(Beginning of Data records)
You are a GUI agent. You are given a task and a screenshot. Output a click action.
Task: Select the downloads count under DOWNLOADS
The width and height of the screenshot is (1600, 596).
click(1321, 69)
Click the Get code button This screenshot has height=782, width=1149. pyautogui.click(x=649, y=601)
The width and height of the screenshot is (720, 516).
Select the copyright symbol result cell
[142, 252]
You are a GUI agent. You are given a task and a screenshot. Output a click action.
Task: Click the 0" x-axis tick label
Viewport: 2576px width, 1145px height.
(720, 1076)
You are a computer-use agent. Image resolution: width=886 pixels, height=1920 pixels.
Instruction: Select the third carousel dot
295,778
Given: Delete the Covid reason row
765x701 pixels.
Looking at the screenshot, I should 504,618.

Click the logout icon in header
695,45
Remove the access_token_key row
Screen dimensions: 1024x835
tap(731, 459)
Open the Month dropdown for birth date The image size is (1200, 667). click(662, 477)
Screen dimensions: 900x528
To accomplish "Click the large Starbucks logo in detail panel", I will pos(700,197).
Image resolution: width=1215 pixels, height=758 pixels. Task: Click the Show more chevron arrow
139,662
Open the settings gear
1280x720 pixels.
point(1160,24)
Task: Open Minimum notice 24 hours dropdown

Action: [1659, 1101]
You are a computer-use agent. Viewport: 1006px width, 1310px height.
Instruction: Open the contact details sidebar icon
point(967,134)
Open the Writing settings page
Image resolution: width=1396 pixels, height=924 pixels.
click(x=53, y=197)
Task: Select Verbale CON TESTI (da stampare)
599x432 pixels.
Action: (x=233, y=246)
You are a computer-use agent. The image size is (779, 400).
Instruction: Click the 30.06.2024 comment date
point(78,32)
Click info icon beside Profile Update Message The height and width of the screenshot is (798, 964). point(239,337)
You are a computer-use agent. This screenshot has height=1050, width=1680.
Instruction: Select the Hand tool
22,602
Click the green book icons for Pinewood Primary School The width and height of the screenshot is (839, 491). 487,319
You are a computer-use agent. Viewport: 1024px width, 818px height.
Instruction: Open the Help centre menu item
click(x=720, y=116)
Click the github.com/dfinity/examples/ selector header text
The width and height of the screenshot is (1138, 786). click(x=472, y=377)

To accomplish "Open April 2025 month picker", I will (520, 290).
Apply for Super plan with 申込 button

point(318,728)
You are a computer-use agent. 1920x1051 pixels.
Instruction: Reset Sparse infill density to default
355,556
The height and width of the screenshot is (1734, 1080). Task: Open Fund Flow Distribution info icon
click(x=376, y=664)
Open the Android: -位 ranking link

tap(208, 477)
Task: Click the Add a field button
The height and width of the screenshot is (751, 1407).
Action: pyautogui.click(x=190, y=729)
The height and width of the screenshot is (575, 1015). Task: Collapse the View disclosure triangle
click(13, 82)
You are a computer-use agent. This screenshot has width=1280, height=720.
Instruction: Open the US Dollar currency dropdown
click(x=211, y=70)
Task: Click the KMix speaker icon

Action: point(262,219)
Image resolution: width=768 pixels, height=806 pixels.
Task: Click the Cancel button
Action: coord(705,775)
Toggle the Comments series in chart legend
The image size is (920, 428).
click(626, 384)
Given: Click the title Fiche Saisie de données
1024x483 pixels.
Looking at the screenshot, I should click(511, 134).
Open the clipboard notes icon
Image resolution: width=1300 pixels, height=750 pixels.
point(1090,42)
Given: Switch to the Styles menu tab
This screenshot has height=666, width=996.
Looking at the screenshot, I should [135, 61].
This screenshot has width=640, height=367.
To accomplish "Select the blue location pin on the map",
(End of Data records)
**Task statement:** The lines to copy run from the one containing "This screenshot has height=666, width=996." through the last line above. Copy them exactly and include nothing else.

**Solution to this problem:**
This screenshot has height=666, width=996.
Looking at the screenshot, I should [135, 61].
This screenshot has width=640, height=367.
To accomplish "Select the blue location pin on the map",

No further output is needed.